-- Start --

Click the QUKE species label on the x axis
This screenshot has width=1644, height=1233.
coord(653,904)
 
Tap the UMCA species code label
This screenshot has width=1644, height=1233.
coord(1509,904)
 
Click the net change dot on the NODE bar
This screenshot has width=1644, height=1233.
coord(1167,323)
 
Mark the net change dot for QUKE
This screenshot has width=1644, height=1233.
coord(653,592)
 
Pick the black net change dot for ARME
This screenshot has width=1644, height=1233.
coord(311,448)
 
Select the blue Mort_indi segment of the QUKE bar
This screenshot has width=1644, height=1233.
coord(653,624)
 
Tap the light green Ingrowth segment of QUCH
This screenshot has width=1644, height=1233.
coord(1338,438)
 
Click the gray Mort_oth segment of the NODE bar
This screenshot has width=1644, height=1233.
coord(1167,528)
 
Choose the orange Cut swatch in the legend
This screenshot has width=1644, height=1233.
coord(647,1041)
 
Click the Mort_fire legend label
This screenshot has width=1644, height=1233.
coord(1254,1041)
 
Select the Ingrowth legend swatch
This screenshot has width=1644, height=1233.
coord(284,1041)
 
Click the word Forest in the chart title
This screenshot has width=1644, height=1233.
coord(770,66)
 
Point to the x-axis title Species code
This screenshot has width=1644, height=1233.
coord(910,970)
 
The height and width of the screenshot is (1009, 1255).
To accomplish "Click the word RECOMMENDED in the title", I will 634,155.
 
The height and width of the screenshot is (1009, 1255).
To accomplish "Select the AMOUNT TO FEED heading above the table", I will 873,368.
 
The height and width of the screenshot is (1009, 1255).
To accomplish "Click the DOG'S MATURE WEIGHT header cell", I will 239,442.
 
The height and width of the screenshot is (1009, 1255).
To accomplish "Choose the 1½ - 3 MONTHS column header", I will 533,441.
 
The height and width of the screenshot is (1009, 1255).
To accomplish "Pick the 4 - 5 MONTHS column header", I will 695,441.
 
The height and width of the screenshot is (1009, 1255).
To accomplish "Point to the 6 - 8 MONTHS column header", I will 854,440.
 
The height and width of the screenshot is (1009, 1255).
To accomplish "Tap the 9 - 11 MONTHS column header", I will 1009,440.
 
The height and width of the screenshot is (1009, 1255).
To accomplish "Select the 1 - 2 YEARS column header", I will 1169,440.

-- End --

## [Exercise details]
Output all of the lines above as a numbered list, omitting blank lines.

## [Written solution]
1. Click the QUKE species label on the x axis
2. This screenshot has width=1644, height=1233.
3. coord(653,904)
4. Tap the UMCA species code label
5. This screenshot has width=1644, height=1233.
6. coord(1509,904)
7. Click the net change dot on the NODE bar
8. This screenshot has width=1644, height=1233.
9. coord(1167,323)
10. Mark the net change dot for QUKE
11. This screenshot has width=1644, height=1233.
12. coord(653,592)
13. Pick the black net change dot for ARME
14. This screenshot has width=1644, height=1233.
15. coord(311,448)
16. Select the blue Mort_indi segment of the QUKE bar
17. This screenshot has width=1644, height=1233.
18. coord(653,624)
19. Tap the light green Ingrowth segment of QUCH
20. This screenshot has width=1644, height=1233.
21. coord(1338,438)
22. Click the gray Mort_oth segment of the NODE bar
23. This screenshot has width=1644, height=1233.
24. coord(1167,528)
25. Choose the orange Cut swatch in the legend
26. This screenshot has width=1644, height=1233.
27. coord(647,1041)
28. Click the Mort_fire legend label
29. This screenshot has width=1644, height=1233.
30. coord(1254,1041)
31. Select the Ingrowth legend swatch
32. This screenshot has width=1644, height=1233.
33. coord(284,1041)
34. Click the word Forest in the chart title
35. This screenshot has width=1644, height=1233.
36. coord(770,66)
37. Point to the x-axis title Species code
38. This screenshot has width=1644, height=1233.
39. coord(910,970)
40. The height and width of the screenshot is (1009, 1255).
41. To accomplish "Click the word RECOMMENDED in the title", I will 634,155.
42. The height and width of the screenshot is (1009, 1255).
43. To accomplish "Select the AMOUNT TO FEED heading above the table", I will 873,368.
44. The height and width of the screenshot is (1009, 1255).
45. To accomplish "Click the DOG'S MATURE WEIGHT header cell", I will 239,442.
46. The height and width of the screenshot is (1009, 1255).
47. To accomplish "Choose the 1½ - 3 MONTHS column header", I will 533,441.
48. The height and width of the screenshot is (1009, 1255).
49. To accomplish "Pick the 4 - 5 MONTHS column header", I will 695,441.
50. The height and width of the screenshot is (1009, 1255).
51. To accomplish "Point to the 6 - 8 MONTHS column header", I will 854,440.
52. The height and width of the screenshot is (1009, 1255).
53. To accomplish "Tap the 9 - 11 MONTHS column header", I will 1009,440.
54. The height and width of the screenshot is (1009, 1255).
55. To accomplish "Select the 1 - 2 YEARS column header", I will 1169,440.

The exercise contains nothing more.